=== ENTRIES SUPPLIED ===

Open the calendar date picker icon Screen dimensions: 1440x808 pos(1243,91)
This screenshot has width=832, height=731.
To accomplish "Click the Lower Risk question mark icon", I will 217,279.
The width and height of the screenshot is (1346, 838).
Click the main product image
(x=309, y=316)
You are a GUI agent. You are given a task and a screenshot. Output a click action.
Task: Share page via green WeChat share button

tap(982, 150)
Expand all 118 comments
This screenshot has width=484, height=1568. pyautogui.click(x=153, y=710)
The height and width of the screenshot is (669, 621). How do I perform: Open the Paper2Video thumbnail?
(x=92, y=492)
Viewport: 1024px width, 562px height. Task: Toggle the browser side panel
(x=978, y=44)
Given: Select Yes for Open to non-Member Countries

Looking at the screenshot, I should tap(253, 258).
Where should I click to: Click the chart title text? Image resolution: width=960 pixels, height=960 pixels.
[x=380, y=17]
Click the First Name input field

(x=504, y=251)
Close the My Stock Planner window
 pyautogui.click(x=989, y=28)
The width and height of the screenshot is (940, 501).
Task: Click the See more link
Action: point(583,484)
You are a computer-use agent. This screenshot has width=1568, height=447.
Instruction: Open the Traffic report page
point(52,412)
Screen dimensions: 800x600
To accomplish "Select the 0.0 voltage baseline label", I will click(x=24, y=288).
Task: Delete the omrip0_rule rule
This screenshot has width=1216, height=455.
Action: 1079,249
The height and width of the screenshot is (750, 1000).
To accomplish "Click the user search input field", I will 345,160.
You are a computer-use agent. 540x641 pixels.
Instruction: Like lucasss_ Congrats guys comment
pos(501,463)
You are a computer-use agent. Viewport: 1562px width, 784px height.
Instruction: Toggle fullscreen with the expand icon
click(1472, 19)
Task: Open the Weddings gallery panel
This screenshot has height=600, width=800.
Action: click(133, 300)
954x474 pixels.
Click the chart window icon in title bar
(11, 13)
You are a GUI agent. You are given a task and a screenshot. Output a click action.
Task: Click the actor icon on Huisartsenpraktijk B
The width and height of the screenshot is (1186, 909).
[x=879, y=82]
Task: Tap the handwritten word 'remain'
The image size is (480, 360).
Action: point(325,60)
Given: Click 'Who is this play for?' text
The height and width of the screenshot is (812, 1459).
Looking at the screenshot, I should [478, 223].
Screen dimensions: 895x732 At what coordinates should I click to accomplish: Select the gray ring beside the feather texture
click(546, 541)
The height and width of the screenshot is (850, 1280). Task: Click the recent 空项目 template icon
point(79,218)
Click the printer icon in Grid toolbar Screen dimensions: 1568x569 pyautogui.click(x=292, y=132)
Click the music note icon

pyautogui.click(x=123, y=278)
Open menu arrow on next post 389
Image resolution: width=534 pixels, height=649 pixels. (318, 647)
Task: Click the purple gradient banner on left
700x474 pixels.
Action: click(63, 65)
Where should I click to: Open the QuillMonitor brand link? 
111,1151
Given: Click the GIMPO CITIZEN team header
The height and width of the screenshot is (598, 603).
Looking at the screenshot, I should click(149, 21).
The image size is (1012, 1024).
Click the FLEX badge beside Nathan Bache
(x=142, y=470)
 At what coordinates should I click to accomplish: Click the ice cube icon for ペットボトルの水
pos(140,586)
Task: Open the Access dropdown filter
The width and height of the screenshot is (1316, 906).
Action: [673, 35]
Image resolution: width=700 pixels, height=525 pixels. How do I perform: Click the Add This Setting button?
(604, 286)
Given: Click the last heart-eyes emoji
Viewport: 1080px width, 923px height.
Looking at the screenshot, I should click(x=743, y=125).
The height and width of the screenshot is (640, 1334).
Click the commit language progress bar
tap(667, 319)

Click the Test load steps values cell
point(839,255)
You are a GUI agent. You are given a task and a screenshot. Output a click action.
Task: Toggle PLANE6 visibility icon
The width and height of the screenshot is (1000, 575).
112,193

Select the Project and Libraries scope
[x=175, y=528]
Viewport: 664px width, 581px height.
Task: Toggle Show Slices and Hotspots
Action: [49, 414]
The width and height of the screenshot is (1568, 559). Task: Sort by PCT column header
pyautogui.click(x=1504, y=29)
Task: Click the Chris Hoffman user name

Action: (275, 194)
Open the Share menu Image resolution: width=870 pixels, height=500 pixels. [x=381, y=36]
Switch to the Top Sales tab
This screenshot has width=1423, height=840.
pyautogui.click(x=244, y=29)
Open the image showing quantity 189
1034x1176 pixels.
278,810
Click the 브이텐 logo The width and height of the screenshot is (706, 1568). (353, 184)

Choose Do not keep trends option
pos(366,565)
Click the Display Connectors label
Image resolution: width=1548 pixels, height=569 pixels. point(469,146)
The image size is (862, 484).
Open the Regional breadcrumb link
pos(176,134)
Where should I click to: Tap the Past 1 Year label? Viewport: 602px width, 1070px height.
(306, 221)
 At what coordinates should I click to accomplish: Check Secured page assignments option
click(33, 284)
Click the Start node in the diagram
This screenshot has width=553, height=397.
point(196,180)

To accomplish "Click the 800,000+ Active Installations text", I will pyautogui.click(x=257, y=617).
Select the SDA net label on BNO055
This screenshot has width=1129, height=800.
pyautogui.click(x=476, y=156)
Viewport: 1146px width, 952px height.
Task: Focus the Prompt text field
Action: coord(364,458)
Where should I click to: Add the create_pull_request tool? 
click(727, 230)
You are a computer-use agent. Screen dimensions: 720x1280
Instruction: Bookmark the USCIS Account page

===

Take exactly the lines from the one containing "The image size is (480, 360)." through the one containing "The image size is (1012, 1024)." in the data above, and output them with nothing added.

The image size is (480, 360).
Action: point(325,60)
Given: Click 'Who is this play for?' text
The height and width of the screenshot is (812, 1459).
Looking at the screenshot, I should [478, 223].
Screen dimensions: 895x732 At what coordinates should I click to accomplish: Select the gray ring beside the feather texture
click(546, 541)
The height and width of the screenshot is (850, 1280). Task: Click the recent 空项目 template icon
point(79,218)
Click the printer icon in Grid toolbar Screen dimensions: 1568x569 pyautogui.click(x=292, y=132)
Click the music note icon

pyautogui.click(x=123, y=278)
Open menu arrow on next post 389
Image resolution: width=534 pixels, height=649 pixels. (318, 647)
Task: Click the purple gradient banner on left
700x474 pixels.
Action: click(63, 65)
Where should I click to: Open the QuillMonitor brand link? 
111,1151
Given: Click the GIMPO CITIZEN team header
The height and width of the screenshot is (598, 603).
Looking at the screenshot, I should click(149, 21).
The image size is (1012, 1024).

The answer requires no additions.